Masalah pengangguran memang merupakan tanggung jawab semua elemen masyarakat. Institusi sosial juga sangat berpengaruh, seperti lembaga pendidikan, lembaga agama, lembaga pemerintah dan lain-lain. Terutama mengenai tanggung jawab pemerintah pusat hingga pemerintah daerah yang belum sepenuhnya dapat mengelola kekayaan alam dan potensi perindustrian yang ada. Di Bangkalan sendiri, sebenarnya sudah banyak industri menengah yang dikelola oleh masyarakat Bangkalan sendiri, kendati demikian masih tidak adanya perhatian serius dari pemerintah setempat menyebabkan para pengelola sering menghadapi hambatan seperti modal, inovasi produk dan segmen pasar.

Farid Alfauzi merasa sangat prihatin dengan masih banyaknya pengangguran di Kabupaten Bangkalan. Padahal di saat sekarang semestinya sudah bukan waktunya lagi mencari pekerjaan, tetapi sudah harus sampai pada ranah berinovasi dan melakukan inisiatif dalam mengakomodasi tenaga-tenaga kerja yang ada.

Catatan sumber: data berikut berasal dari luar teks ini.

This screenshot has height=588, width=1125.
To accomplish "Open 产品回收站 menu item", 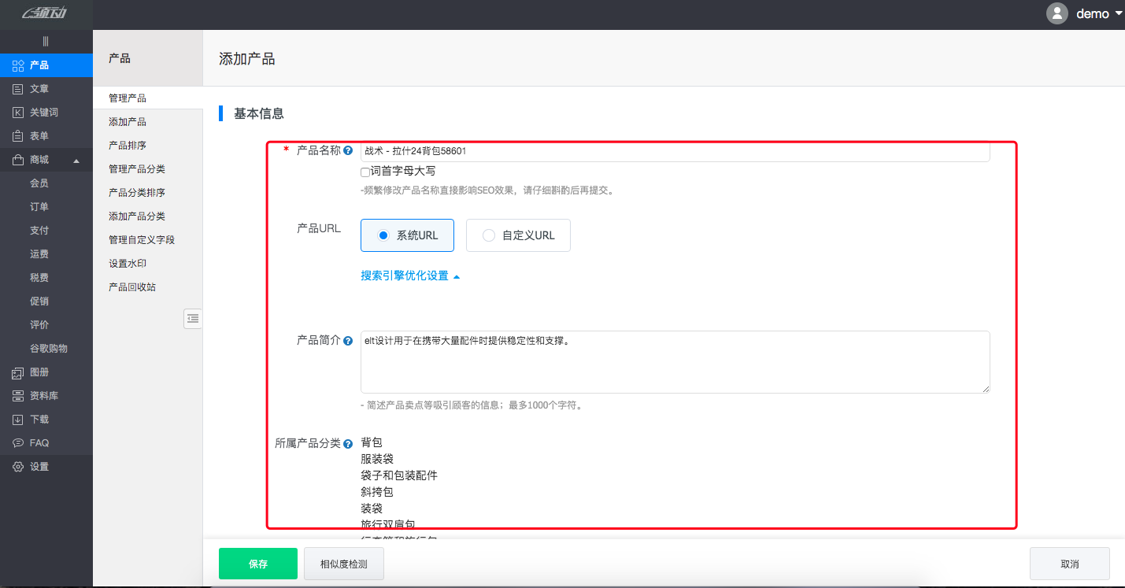I will coord(132,287).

Mereka bisa apa, itulah yang mereka lakukan. Akan tetapi, masalah yang muncul selama ini di Bangkalan sebenarnya adalah kemandegan. Perindustriannya yang mandeg, pemerintahannya yang mandeg, potensi alamnya juga mandeg, akhirnya masyarakatnya juga mandeg. Akibatnya banyak pengangguran, urbanisasi merajalela, dan kekayaan alam lokal Bangkalan banyak yang dieksploitasi.

Farid Alfauzi merasa bahwa sudah saatnya kita saat ini harus bisa mengubah pola pikir kita mengenai segala aspek dalam hidup kita. Di zaman yang sudah maju seperti sekarang ini, sudah saatnya kita harus progresif, menciptakan perubahan pada lingkungan kita sendiri. Kita tidak boleh terus-menerus hanya menerima nasib, jika ada yang tidak beres, harus dibereskan. Jika ada yang tidak baik, harus diperbaiki. Jika ada yang melenceng, harus dibenahi. Jika ada yang melanggar, harus disanksi. Begitu pula di dalam tubuh pemerintahan, terutama bagi dinas terkait harus bisa lebih jeli melihat peluang dan tantangan yang ada di Bangkalan.